DK Science: Animal Kingdom
Animals belong to the largest and most diverse of the five kingdoms of living things. So far over two million animal species have been identified. All animals share certain features. Unlike plants, animals get the energy they need by eating food. They are all made up of many cells and many animals are highly mobile. Most reproduce sexually and have sense organs that allow them to react quickly to their surroundings. CLASSIFICATION uses these and other characteristics to group similar animals together.
In order to make animals easier to study, scientists divide the animal kingdom into divisions and subdivisions. The first division is called a phylum. Each phylum breaks down into groups called classes. Classes are divided into orders, then families, and then genera. Each genus contains species, which are individual groups of animals that have the same characteristics and can breed together.
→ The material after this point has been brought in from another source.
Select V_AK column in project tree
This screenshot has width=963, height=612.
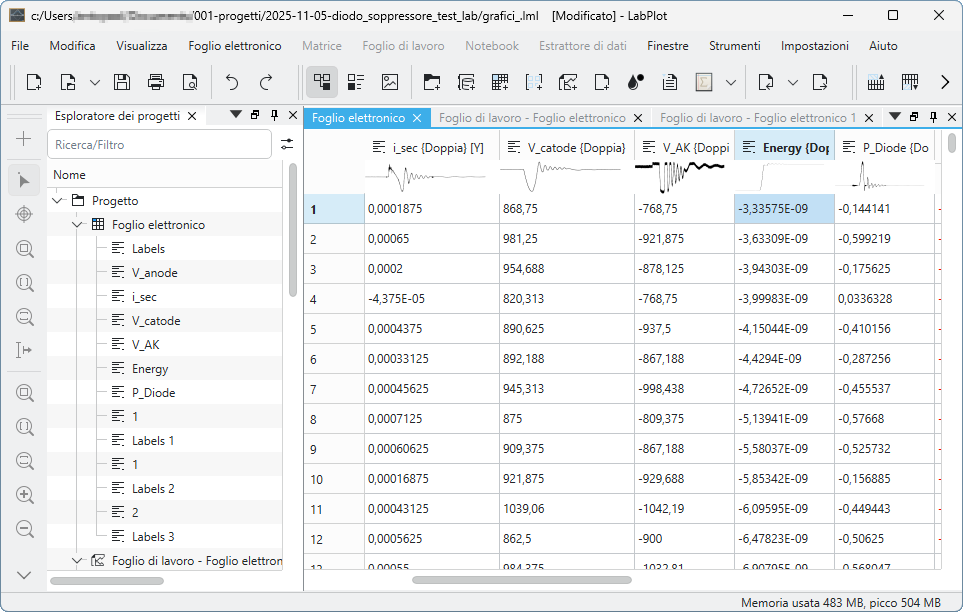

Every animal species has a unique Latin name. The first word is the genus name, which is shared with closely related animals. The second word is the specific name, which, together with the genus, is unique to a particular species.
Animals are not classified by size. The giraffe and harvest mouse differ hugely in size but are both classified as mammals because they have fur, single-boned jaws, and suckle their young.
Animals are the only living things to have conquered the air. Insects, birds, and bats are all capable of powered flight. Birds have strong muscles to power their flight, coordinated by a well-developed brain and nervous system.
Animals can be very small. A mite is so small that it cannot be seen with the naked eye. Its size is limited because it can only grow by moulting (shedding its outer layer). Mites have a hard external skeleton and move on jointed legs. Other animals with these features include spiders and scorpions, many insects, and crabs.